Encontraron muerto a un enfermero en Palermo.

La policía secuestró una enorme lista de fármacos en su domicilio, un guante de látex y una jeringa.

En medio del escándalo por las “propofest” y los residentes que robaban fármacos en hospitales, un enfermero de 44 años fue encontrado muerto este viernes en su departamento, donde hallaron una gran cantidad de medicamentos que fueron secuestrados por los investigadores.

El hombre fue identificado como Eduardo Bentancourt y era oriundo de Gualeguaychú, Entre Ríos, pero actualmente estaba viviendo en un departamento de Palermo, ubicado en la calle Fray Justo Santa María al 2400.

Según publicó en su perfil de LinkedIn, estaba titulado en enfermería en el Instituto de Enseñanza Superior María Inés Elizalde.

Eduardo Bentancourt tenía 44 años y era enfermero. (Foto: Facebook / Eduardo Bentancourt)
Eduardo Bentancourt tenía 44 años y era enfermero. (Foto: Facebook / Eduardo Bentancourt)

Según informaron la policía lo encontró luego de que su hermana hiciera la denuncia porque no había podido contactarse con él en días.
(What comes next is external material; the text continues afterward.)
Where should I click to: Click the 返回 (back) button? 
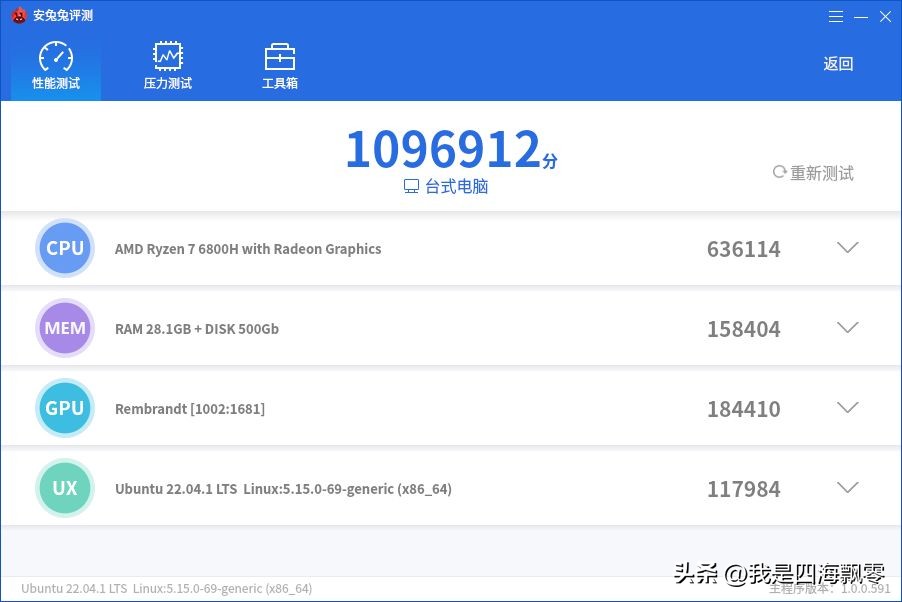click(x=837, y=63)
En ese contexto, los efectivos lograron entrar al departamento y lo hallaron sentado sobre una silla de comedor, con sangre en la boca y sin signos vitales. Actualmente, los investigadores trabajan para identificar las causas de muerte, pero crece la hipótesis de que haya fallecido a causa de una intoxicación por drogas como el propofol y el fentanilo.

En su domicilio encontraron un guante de látex, una jeringa, y muchos fármacos que fueron secuestrados: ampollas de propofol, lidocaína, difenhidramina, dipirona, hioscina, fentanilo, diclofenac, clonazepam, midazolam, dexametasona, adrenalina, haloperidol, metroclopramida, diazepam, ketorolaco, cloruro de potasio, ceftriaxona, penicilina y succinilcolina.
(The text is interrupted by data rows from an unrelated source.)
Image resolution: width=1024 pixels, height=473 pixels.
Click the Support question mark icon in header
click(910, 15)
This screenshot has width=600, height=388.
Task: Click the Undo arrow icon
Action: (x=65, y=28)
La causa quedó en manos de la Fiscalía Nacional en lo Criminal y Correcional N°21, a cargo del fiscal Carlos Alberto Vasser.

El caso que desató las “propofest”

El caso apareció en medio de la investigación por las fiestas “propo” que fueron descubiertas tras la muerte del anestesista de 29 añosAlejandro Zalazar, en su departamento del barrio porteño de Palermo.

El hombre era apodado “Alito”, y se desempeñaba como anestesiólogo de guardia del Hospital de Niños Ricardo Gutiérrez y era un exresidente del Hospital Rivadavia. La policía lo encontró luego de que la familia alertara que no respondía los llamados telefónicos.

En su domicilio los efectivos secuestraron medicamentos anestésicos y una bomba de infusión, un equipo médico utilizado para administrar drogas intravenosas. Así fue que se destaparon robos en un hospital, consumo de drogas entre los médicos y fiestas clandestinas.